BRANO ESTRATTO -
#####
Molti si chiedono se il consiglio comunale oggi sia davvero l’Istituzione più importante di una città, l’assemblea rappresentativa dei cittadini, dove si indirizza e controlla l’azione politico-amministrativa del Comune o se, dalla riforma del sistema elettorale in poi, si sia ridotto ad un mero luogo di ratifica delle scelte e degli indirizzi di chi comanda, privo di autonomia e ruolo, svuotato di poteri effettivi.
Proverò a dire la mia, raccontando sul diario ogni venerdì cosa lì accade, quali argomenti vengono trattati, quali sono i riti, le curiosità che lo popolano e che cosa succede nelle commissioni tematiche che si riuniscono per approfondire atti e proposte.

 

Caro Diario,
a dispetto dei giorni scorsi questa settimana pochissima attività in Aula. Accade però che incrocio, nei corridoi del comune, Giacomo Petrelli, collega consigliere che siede sui banchi del PD. Giacomo è, come me, alla sua prima esperienza. Dalla sua però ci sono trent’anni di meno. Per molti versi è una delle novità più interessanti di questa consiliatura. Un ragazzo che studia e che non si tira indietro rispetto a colleghi ben più navigati. Un filo sopra le righe a volte, ma visto lo sprint dei suoi vent’anni, direi del tutto giustificabile. Siamo stati su fronti opposti alle primarie (appassionato sostenitore di Ida lui) e della precedente sindacatura è tutt’ora un accanito partigiano. Ma la parola d’ordine è guardare avanti, e allora credo davvero che rappresenti una gran bella risorsa, soprattutto di questi tempi in cui la passione per la politica è merce rara.
Gli ho fatto qualche domanda, eccoti le sue risposte.

Giacomo, descrivimi con tre parole il tuo primo anno da consigliere comunale.
«Impegnativo, sorprendente e ricco di novità»

Vivi la politica come una specie di missione e questo mi affascina sia nell’impegno che ci metti che nel coraggio che hai di stare in prima linea anche in modo un po’ sfacciato. È così?
#####
CONSEGNA SCRITTA 1 -
Per favore, rispondi a queste domande sul brano:
(a) In quale giorno della settimana l'autore racconterà sul diario cosa accade in consiglio comunale?
(b) Su quali banchi siede Giacomo Petrelli?
(c) Con quali tre parole Giacomo descrive il suo primo anno da consigliere comunale?
CONSEGNA SCRITTA 2 - Riscrivi la parte del brano che si apre con le parole contenenti "Molti si chiedono" e si chiude con "di poteri effettivi.", mettendo "metropoli" al posto di "città".

DATI FORNITI -
#####
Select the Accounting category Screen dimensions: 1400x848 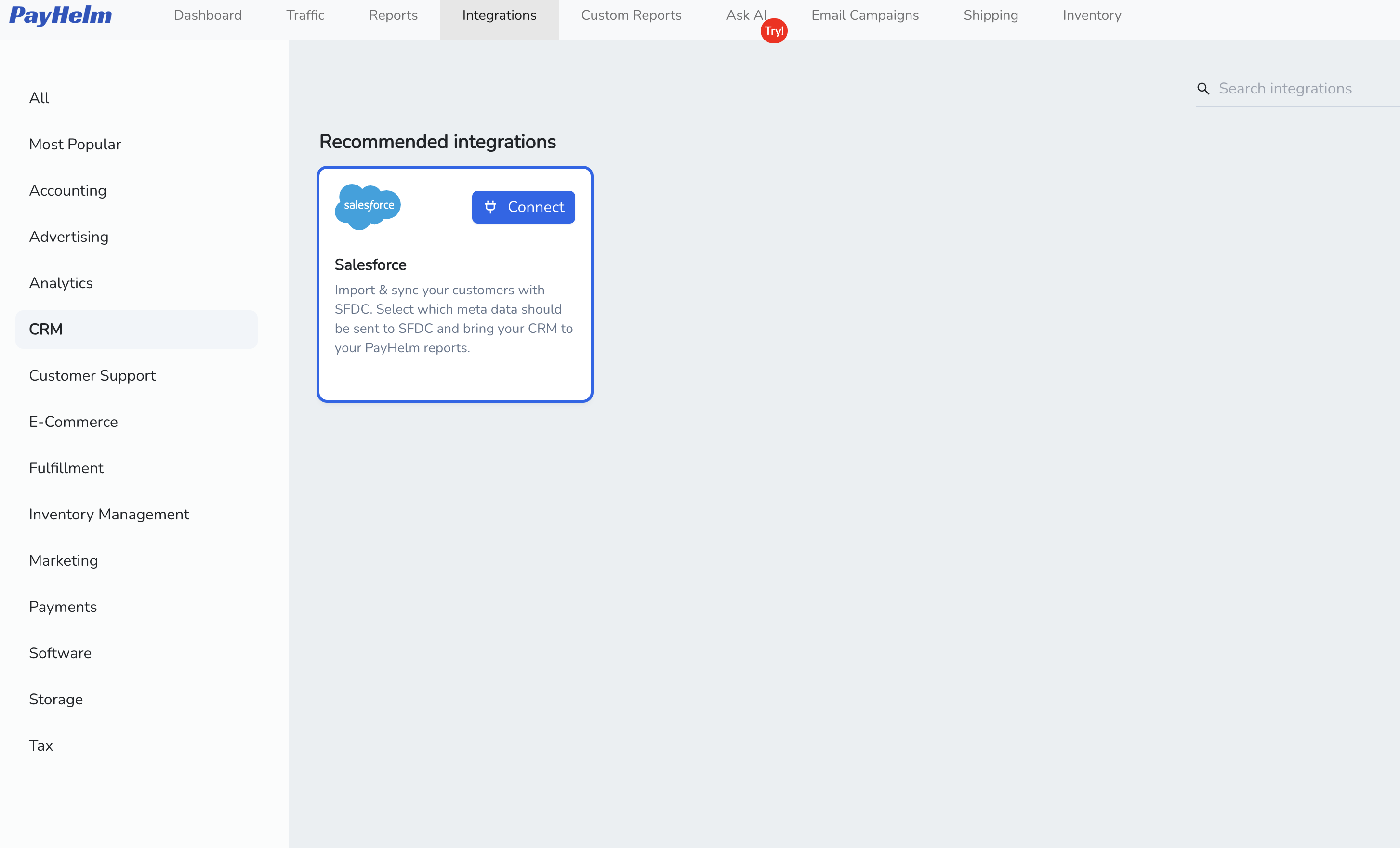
#####
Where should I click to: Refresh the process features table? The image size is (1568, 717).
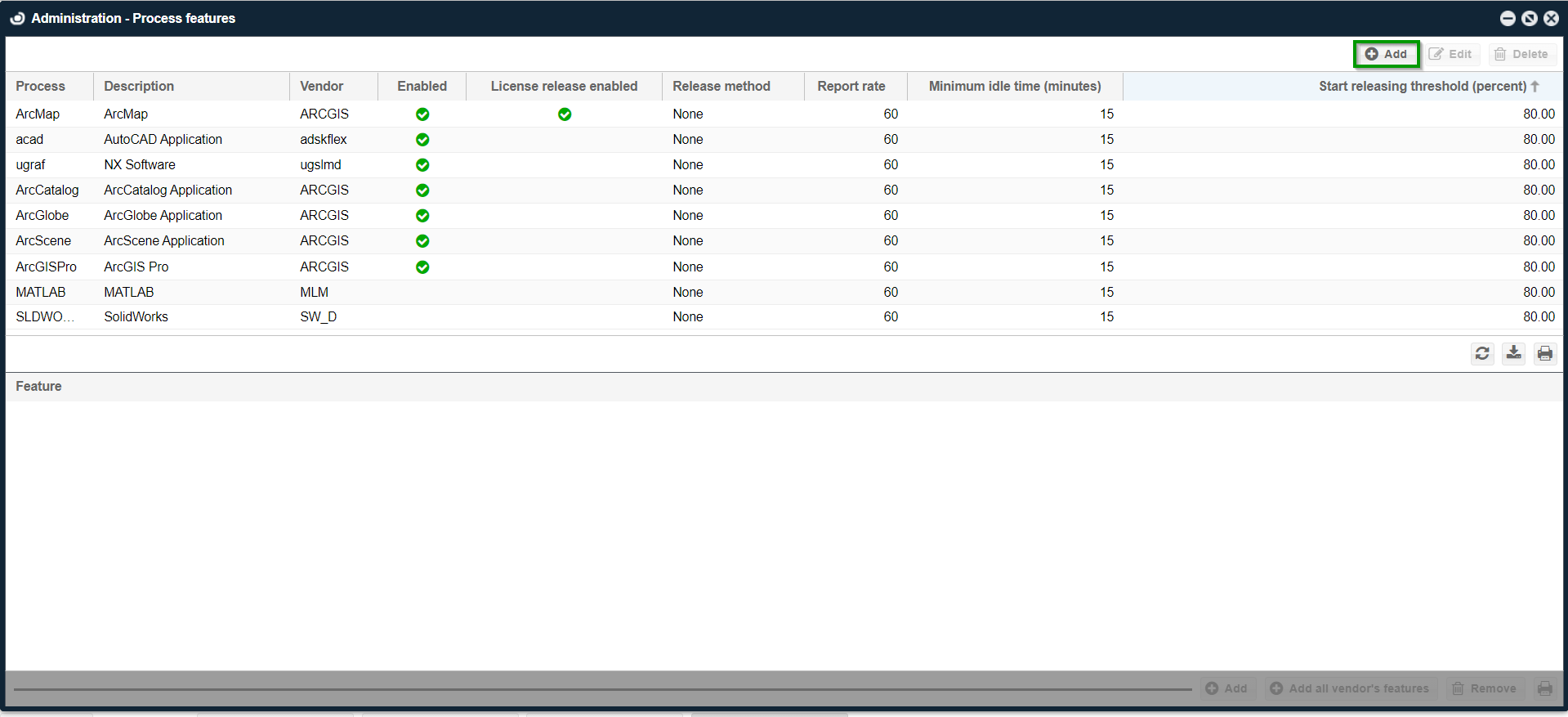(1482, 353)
#####
RISPOSTA COMPLETA 1 -
(a) Ogni venerdì.
(b) Sui banchi del PD.
(c) Impegnativo, sorprendente e ricco di novità.

RISPOSTA COMPLETA 2 -
Molti si chiedono se il consiglio comunale oggi sia davvero l’Istituzione più importante di una metropoli, l’assemblea rappresentativa dei cittadini, dove si indirizza e controlla l’azione politico-amministrativa del Comune o se, dalla riforma del sistema elettorale in poi, si sia ridotto ad un mero luogo di ratifica delle scelte e degli indirizzi di chi comanda, privo di autonomia e ruolo, svuotato di poteri effettivi.